Inside the main compartment of the bag, there is a very simple and non-elasticated sleeve pocket for a 15in laptop or folders, with the rest of the bag being simply a large blank canvas of cavernous space.
The shoulder straps are padded and come with straps for adjusting how closely the bag sits against your shoulders. On the front, there’s some Velcro straps for quickly attaching items to the shoulder straps for immediate accessibility. There’s also a chest strap for keeping the bag placed securely on your shoulders.
Picking up the Chrome Industries Barrage Freight, the first thing you notice is the weight. At 2,330g, it’s incredibly heavy for a backpack. For context, the Stubble&Co The Roll Top backpack is less than half the weight at 1,060g – although it does only have a 20L capacity (the Barrage Freight has 34L) and doesn’t feature any webbing.
More direct competition comes from the Vaude ExCycling Pack, which has 40L of capacity and an expandable compartment, while still weighing only 1,250g (claimed).
If you’re after a lightweight solution for zipping about town, the Barrage Freight isn’t for you. On the other hand, the construction of this bag is such that it feels like it could withstand a direct hit from a meteor, so durability shouldn’t prove an issue.
The front webbing is an incredibly useful feature. Typically, it’s quite difficult to find a good place for transporting a helmet in a way that it won’t get battered about, while shoes and raincoats are also items which aren’t generally best stowed away with the rest of your belongings.
But with the generous length of the straps securing the nylon webbing, these could be simply and safely strapped to the front of the bag. However, this did mean when I wasn’t using the webbing, there was a lot of excess material from the straps flapping about and not a clear way of managing this.
With the side pockets made from the same material as the rest of the bag, their contents aren’t held particularly securely in place. It also means there isn’t any ability for the pockets to expand and accommodate larger loads. It would be great if the pockets could instead be constructed from an elasticated mesh or feature an extra fold and an elasticated hem as you see in some other designs.
With three zipped pockets and the sleeve inside the main compartment, there is potential for neatly partitioning your things. But this is somewhat mitigated in that all bar one of these are huge – and without any internal dividers, you still have to dig around to find your smaller items. The dark material doesn’t help with this, unlike designs which utilise a bright inner lining.
With the roll top unrolled, the bag is incredibly deep – pretty much the complete length of my arms – and so fishing things out of the bottom is a little bit of a pain. For reference, I’m 177cm and would imagine this would be even more of an issue for shorter people.

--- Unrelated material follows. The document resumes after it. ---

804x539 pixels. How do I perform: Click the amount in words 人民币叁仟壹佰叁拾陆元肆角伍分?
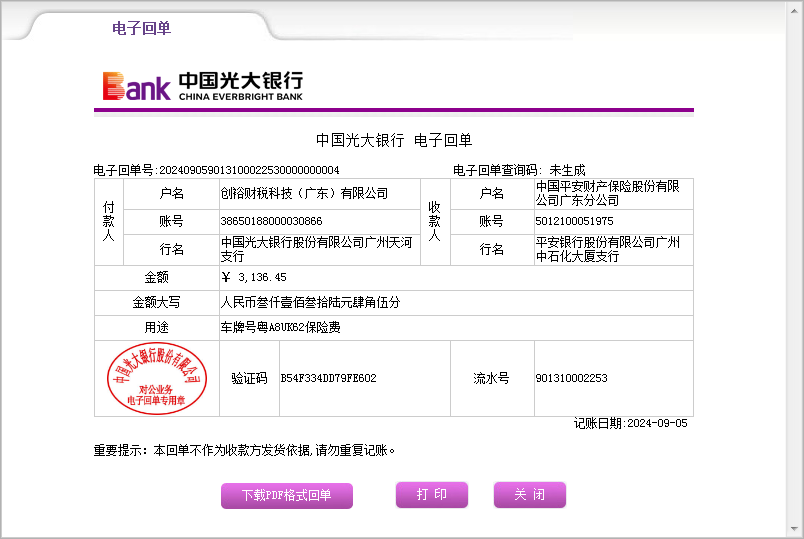(x=310, y=302)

For its volume, the Barrage Freight isn’t particularly deep for its height. If it was made a little shorter but stouter, it would make it a lot easier to reach the bottom of the bag. The length of the bag does also mean that when cycling in an upright position, there is potential for the bottom of it to foul on the saddle.
Although, in being quite wide, the bag does do a good job of staying squarely in place and not flopping off to one side.
At £200, this is quite an expensive backpack, especially given some of its idiosyncrasies.
For a stylish roll top backpack for riding around town, Stubble&Co’s The Roll Top is almost half the price at £105. It’s also significantly lighter, has elasticated bottle pockets and more internal dividers for keeping smaller items organised.
But it does have a smaller capacity, at 20 litres compared to 34, and it doesn’t have the webbing, so for transporting cycling kit, the Barrage Freight is more practical.
Alternatively, there is the Vaude ExCycling Pack, which boosts more storage at 40 litres and also has an expandable pouch. This one is a bit smaller than the Barrage Freight’s, but the straps are more manageable. Cost-wise, it comes in much cheaper at £120.